Na agenda do evento estão diversos acontecimentos, entre debates, palestras, encontros, que aconteceram durante o mês e culminam no dia de hoje. No Terra acontece um videochat às 13 horas, às 14h temos o Plantão da Cidadania Web na sede do Comitê Gestor da Internet (SP), no canal Futura tem um debate com especialistas às 21h30 e muito mais. Confira a agenda completa para o dia de hoje.

Por que é importante um dia como esse?

Pensar em segurança na Internet e questionar existir apenas um dia do ano para falar sobre o tema nos dá uma certa angústia. No entanto, eventos que tangenciam ou se aprofundam nesse quesito existem todo o tempo, em todo o mundo. A preocupação é diária, mas ainda não atingiu as pessoas certas: os usuários. Falta divulgação dos mecanismos de educação e controle que existem, muitos deles gratuitos ou patrocinados por grandes empresas, que se preocupam, que são atingidas diretamente pelos riscos que essa falta de cuidado ocasiona.

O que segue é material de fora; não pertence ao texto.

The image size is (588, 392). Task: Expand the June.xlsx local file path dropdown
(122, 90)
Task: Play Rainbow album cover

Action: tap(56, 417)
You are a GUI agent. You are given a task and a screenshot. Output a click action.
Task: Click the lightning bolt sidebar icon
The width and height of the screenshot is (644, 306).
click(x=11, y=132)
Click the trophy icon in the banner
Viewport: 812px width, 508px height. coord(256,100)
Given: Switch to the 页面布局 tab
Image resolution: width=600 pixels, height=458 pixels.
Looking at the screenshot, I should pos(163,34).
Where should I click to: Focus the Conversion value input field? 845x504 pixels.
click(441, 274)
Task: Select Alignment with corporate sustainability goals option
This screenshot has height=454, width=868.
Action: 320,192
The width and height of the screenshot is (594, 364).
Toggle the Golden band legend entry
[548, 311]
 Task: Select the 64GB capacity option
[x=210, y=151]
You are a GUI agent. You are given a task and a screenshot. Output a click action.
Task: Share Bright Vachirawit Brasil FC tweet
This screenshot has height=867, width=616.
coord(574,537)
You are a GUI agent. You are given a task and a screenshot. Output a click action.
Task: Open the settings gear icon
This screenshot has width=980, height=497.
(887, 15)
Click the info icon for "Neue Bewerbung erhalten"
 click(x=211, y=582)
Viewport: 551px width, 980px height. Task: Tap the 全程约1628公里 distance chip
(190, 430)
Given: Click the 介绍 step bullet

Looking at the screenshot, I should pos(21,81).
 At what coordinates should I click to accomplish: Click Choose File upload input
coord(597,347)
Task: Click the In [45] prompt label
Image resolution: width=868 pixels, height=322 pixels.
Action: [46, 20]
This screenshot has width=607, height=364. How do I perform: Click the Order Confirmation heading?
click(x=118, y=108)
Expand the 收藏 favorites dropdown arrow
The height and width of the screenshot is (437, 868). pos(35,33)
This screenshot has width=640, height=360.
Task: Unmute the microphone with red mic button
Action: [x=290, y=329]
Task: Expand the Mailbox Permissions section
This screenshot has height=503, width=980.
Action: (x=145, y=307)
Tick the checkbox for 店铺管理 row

Bancos brasileiros, por exemplo, são considerados os mais "seguros" do mundo no que tange a segurança digital, mas contradizendo isso, são os mais impactados com golpes, desfalques, invasões. Qual a causa disso? O usuário, obviamente. Não adianta ter um mega sistema de segurança, se o usuário digita sua senha em ambiente inseguro, "recadastra" seu cartão-chave em uma página falsa, instala trojans em seu computador, fornece dados pessoais para pessoas que ele confia que sejam do próprio banco ao telefone, etc. Os exemplos são diversos e todos nós certamente conhecemos um caso próximo.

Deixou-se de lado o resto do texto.